_Directives_.
1. In the email filter post, how long did the writer spend sifting through email?
2. From the email filter post, reproduce everything from "If a wall of" down to "about this somewhere.".

_Quoted text_.
Simple Email Filter Technique to Reduce Inbox Clutter

If a wall of text with negligible substance is not your cup of tea, feel free to skip ahead to the actual content.

I may well write a bit about this since I’ve just had a lot of enjoyment setting up email filters and cleaning up my inbox in general. Maybe spending two hours sifting through my email trying to get the number to go down as sharply as possible like a contestant trying to win “The Biggest Loser” while listening to a self-pity Markov chain spew out lines made me a lifetime email enjoyer, or maybe it’s just my Vim/Linux configuration enjoyment spreading to another configurable application, but the bottom line is that I’m an email enjoyer who just wants to ramble about this somewhere.

_Records_.
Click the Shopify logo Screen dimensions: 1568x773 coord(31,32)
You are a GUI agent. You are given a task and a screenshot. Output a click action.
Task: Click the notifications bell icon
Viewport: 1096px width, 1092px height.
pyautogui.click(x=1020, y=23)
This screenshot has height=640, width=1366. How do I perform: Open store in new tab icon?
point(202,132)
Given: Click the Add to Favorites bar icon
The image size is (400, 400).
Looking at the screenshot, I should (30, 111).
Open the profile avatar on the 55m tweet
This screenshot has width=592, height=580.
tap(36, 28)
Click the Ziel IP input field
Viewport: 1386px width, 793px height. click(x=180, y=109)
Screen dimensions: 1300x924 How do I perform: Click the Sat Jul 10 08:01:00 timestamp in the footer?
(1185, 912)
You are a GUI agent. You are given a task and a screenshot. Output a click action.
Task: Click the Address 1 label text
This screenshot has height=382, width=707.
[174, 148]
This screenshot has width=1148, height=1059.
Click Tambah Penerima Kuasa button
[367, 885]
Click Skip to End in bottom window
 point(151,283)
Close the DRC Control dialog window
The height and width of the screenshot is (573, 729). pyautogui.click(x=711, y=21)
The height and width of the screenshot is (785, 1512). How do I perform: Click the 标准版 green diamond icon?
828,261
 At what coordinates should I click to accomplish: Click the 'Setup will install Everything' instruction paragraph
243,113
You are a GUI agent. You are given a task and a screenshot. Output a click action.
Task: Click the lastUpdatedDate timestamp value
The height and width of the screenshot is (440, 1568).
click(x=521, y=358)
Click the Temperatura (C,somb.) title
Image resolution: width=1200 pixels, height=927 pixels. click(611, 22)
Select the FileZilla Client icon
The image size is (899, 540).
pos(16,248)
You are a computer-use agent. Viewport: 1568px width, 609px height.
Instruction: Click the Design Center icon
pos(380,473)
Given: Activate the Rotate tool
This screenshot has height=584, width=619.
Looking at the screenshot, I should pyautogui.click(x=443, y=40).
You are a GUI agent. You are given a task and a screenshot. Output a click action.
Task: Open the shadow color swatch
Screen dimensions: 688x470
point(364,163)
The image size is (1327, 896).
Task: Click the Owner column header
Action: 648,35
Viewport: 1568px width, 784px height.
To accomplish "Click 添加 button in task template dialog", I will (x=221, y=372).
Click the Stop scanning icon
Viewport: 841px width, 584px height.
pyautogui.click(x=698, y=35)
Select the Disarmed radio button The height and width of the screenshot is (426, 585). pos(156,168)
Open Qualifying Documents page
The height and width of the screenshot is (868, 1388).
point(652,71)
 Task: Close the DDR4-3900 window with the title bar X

_Correct answers_.
1. Two hours.

2.
If a wall of text with negligible substance is not your cup of tea, feel free to skip ahead to the actual content.

I may well write a bit about this since I’ve just had a lot of enjoyment setting up email filters and cleaning up my inbox in general. Maybe spending two hours sifting through my email trying to get the number to go down as sharply as possible like a contestant trying to win “The Biggest Loser” while listening to a self-pity Markov chain spew out lines made me a lifetime email enjoyer, or maybe it’s just my Vim/Linux configuration enjoyment spreading to another configurable application, but the bottom line is that I’m an email enjoyer who just wants to ramble about this somewhere.